Despite the breathless media reports proclaiming benefits of sleep training, parents are rightly cautious of these overconfident claims that have been perpetuated as a result of the study. This study provides only the first scientific peek at school-aged children who were sleep trained with only the crudest of evidence about the children's well-being and capacity to succeed and flourish in life.
This evidence does not support general assertions or implications that sleep training is "good" or "all right." Parents who strive to provide their children with something more than the most rudimentary functioning will rightly continue to regard sleep training with skepticism until robust evidence of well-being becomes available. Further studies are necessary to build a clearer picture about the effects of sleep strategies for children that support a standard of care that most families desire--and all children deserve.

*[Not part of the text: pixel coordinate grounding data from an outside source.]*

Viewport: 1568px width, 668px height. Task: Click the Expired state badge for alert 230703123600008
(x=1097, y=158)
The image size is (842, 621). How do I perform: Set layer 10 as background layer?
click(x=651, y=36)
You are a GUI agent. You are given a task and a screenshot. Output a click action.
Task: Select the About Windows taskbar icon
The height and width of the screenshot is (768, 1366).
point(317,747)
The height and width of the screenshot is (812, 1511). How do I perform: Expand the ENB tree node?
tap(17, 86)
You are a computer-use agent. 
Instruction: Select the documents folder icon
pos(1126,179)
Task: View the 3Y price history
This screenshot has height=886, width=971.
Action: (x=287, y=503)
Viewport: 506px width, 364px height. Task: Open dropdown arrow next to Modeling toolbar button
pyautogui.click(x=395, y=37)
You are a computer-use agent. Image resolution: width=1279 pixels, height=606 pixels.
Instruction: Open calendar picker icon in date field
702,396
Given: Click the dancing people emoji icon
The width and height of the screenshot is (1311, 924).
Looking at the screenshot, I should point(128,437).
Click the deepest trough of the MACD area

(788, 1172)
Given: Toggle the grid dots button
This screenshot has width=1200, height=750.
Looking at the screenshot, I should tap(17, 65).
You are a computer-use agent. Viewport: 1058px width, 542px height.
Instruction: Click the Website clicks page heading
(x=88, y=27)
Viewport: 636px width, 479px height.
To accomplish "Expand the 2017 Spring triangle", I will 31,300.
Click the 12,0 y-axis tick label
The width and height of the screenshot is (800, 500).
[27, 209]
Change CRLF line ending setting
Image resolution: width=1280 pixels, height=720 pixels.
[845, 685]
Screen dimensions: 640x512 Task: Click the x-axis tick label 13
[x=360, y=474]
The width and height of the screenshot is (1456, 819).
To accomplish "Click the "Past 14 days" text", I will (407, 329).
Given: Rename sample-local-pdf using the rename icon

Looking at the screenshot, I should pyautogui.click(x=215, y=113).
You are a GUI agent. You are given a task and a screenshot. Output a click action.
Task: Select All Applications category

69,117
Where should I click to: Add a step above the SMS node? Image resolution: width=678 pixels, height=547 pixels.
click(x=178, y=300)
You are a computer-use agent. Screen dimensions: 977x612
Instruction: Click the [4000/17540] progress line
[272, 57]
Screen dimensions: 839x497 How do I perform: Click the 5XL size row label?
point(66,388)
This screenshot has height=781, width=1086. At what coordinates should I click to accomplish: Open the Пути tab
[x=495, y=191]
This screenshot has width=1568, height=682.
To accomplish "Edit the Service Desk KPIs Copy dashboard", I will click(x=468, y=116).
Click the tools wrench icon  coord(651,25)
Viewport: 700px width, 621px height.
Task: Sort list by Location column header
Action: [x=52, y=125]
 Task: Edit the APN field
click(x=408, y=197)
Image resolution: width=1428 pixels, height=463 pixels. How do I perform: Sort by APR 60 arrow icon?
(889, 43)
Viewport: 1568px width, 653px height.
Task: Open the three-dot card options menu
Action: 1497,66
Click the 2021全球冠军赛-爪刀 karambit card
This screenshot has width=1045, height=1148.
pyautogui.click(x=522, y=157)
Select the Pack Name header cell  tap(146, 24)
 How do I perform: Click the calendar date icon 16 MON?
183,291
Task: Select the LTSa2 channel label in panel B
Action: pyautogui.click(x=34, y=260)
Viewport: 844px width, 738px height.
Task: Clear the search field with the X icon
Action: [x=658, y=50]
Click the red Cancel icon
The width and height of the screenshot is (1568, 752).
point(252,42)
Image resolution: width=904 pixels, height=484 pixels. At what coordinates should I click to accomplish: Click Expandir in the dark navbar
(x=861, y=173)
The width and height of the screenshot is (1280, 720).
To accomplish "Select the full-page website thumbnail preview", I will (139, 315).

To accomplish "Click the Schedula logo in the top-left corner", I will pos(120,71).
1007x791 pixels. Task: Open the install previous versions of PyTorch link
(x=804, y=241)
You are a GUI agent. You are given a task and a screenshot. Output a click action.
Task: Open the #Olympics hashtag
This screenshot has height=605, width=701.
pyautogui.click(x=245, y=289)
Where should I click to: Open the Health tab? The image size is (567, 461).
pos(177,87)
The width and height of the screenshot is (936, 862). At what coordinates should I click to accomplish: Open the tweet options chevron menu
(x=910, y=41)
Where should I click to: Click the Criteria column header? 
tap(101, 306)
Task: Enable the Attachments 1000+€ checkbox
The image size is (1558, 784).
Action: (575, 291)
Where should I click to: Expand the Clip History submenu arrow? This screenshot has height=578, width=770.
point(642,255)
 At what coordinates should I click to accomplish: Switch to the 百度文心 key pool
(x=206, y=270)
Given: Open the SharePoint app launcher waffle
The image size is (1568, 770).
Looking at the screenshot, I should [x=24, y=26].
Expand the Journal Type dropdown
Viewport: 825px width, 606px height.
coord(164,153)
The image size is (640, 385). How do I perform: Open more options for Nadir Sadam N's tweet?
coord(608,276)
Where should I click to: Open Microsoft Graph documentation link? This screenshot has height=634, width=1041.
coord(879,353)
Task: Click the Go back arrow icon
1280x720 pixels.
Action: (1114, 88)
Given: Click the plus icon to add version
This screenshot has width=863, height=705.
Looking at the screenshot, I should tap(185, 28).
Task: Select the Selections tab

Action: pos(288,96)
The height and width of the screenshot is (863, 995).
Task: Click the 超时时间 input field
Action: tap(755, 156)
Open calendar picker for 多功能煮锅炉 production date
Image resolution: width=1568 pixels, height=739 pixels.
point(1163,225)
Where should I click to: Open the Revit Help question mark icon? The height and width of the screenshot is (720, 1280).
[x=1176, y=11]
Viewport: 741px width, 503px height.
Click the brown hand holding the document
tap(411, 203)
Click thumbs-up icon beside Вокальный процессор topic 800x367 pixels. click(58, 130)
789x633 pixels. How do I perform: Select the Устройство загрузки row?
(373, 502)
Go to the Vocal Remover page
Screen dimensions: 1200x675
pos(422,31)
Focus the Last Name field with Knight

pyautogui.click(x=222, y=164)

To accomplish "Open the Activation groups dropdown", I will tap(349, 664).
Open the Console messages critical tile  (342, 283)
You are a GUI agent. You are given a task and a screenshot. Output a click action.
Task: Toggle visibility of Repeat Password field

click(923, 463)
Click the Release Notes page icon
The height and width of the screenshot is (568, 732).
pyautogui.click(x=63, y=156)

Attachment Parenting International has long held that prolonged and uncomforted crying is unhealthy for infants, children and their parents. Volumes of research in early child development overwhelmingly demonstrate the importance of parental and caregiver responsiveness and sensitivity in caring for children. Neuroscientific research confirms that repeated experiences of being comforted and cared for in an emotionally attuned relationship provides for a child's adaptive capacity to respond with resilience in times of stress.
Responsive and emotionally available parenting is the basis for establishing a lifetime of health and well being. Sleep training established the opposite conditions. Sleep training aims for the parents to be unavailable to the distressed child while leaving the child to cope on their own with the distress of being alone and without a caring adult to help.
API Advisory Board member and Editor of the Journal of Attachment Parenting, Kathy Kendall-Tackett, PhD, reviewed the study and revealed these important concerns with the infant sleep training study, including limitations in the design, as well as the "dose" and variation of the sleep training, the control group's undefined application of "normal" sleep strategies, the potential for a placebo effect, and the lack of sensitivity of the measures. Noted researchers in the field of infant sleep James McKenna, PhD, Wendy Middlemiss, PhD, and others join in voicing their cautions regarding the lack of a randomized controlled trial (RCT) and as well as other serious concerns.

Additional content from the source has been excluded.